The collaboration between Charles Lahti and Francis Dravigny operates at what might be called the threshold of language—the place where gesture becomes structure and structure, over time, turns into meaning. Their working relationship is less a merger of two styles than a negotiation between two modes of listening: one drawn to the decisive mark, the other to the patient accumulation of woven form. Lahti’s mark-making is grounded, deliberate, and unambiguous in its commitment to presence; his lines carry the quality of breath, each stroke an event rather than a flourish. Observers familiar with East Asian ink traditions will recognize this sensibility immediately, for in Zen ink practice and Japanese calligraphy, the practitioner does not decide what to draw so much as prepare the conditions under which something may reveal itself—the mark that emerges from this discipline is not decorative but testimonial, evidence of a moment of full attention. Lahti’s work operates within this logic even when the cultural references are Western, and what anchors it is not style but stance: an ethical relation to the act of making that distinguishes genuine presence from the mere performance of spontaneity, a distinction far rarer in contemporary visual art than it ought to be.
“The line is not drawn but revealed—through stillness, breath, and a quality of awareness that the discipline of reduction alone makes possible.”
Dravigny’s woven interventions introduce a different, though deeply complementary, temporality. Where Lahti works in the decisive instant, Dravigny works in accumulation—the slow building-up of material over time—and his use of abacá, a fiber indigenous to the Philippine archipelago, is not incidental. Abacá carries its own history: long harvested by hand, traded across colonial networks, woven into ropes and sails, and more recently reclaimed as a medium of cultural expression, so that to bring it into an art context is to activate this history without necessarily declaring it. In Dravigny’s hands, textile transcends its usual function as background or support and becomes instead an act of preservation—a material archive that holds within its weave the gestures of another artist. This concept, which the exhibition implicitly explores, speaks to something the atelier tradition has long understood: that a work of art may pass through multiple bodies and multiple intentions and still emerge with coherence, provided each maker brings to the passage not assertion but responsiveness, the capacity to receive another’s action and carry it forward without erasing it. Dravigny’s woven interventions propose a similar ethic, made visible rather than concealed.
What Kundiman ultimately stages is not the product of collaboration but its conditions: the particular quality of attention required when one artist’s gesture enters the field of another’s practice, and the willingness to wait that such attention demands. The Japanese aesthetic tradition names this interval ma—the generative pause, the charged space in which meaning gathers before it resolves into form—and the exhibition’s restraint is precisely its argument.
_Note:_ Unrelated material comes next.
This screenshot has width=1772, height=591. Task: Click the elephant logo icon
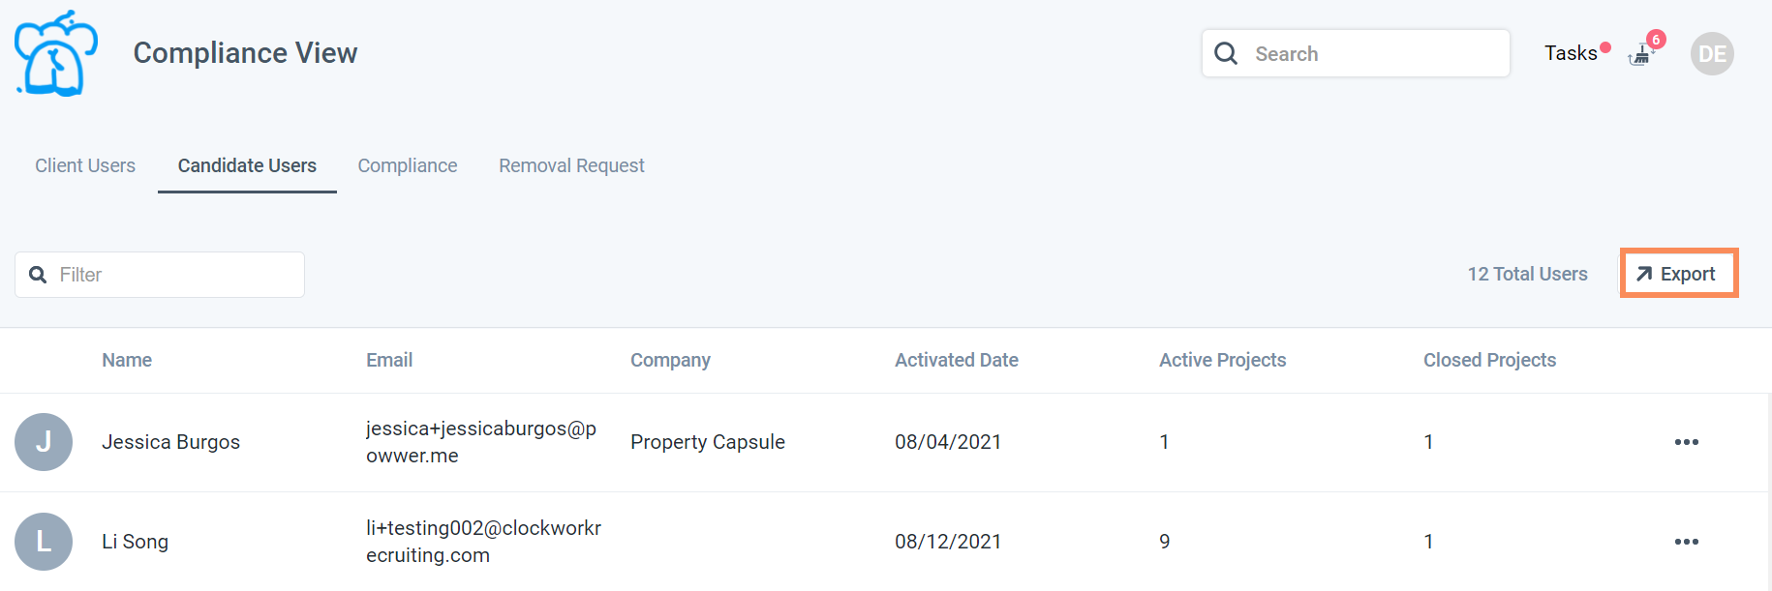click(x=56, y=53)
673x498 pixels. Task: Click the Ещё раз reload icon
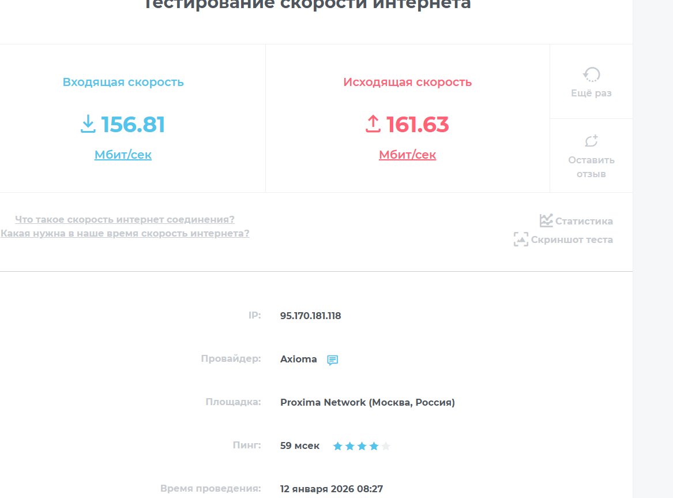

There is no excess, no spectacle, no rhetorical gesture toward significance, only a sustained attentiveness to process that runs counter to the dominant logic of contemporary exhibition-making, in which legibility is prized and impact must be immediate. Kundiman refuses this, trusting the viewer to do the work of attending, and in this refusal it finds its deepest kinship with Zen aesthetics: the discipline of reduction, the clarity of intention, the respect for what is essential over what is merely present.
“What Kundiman proposes is more radical than most exhibitions dare: that the self, in the act of making, becomes temporarily permeable—open to the gesture, the material logic, the devotion of another.”
The concept of interbeing—rooted in Buddhist philosophy and carrying the understanding that nothing arises independently, that every form is the result of conditions and every maker is in part made by what they make—finds in this exhibition its material proof. What was created here does not belong to one hand alone. It emerges in the space between, where gesture is received, transformed, and returned; where material listens and form responds and meaning unfolds not as conclusion but as continuation. The exhibition ends. The dialogue does not. This is the space between hands: where making becomes meeting, and where interbeing quietly, insistently gives rise to form.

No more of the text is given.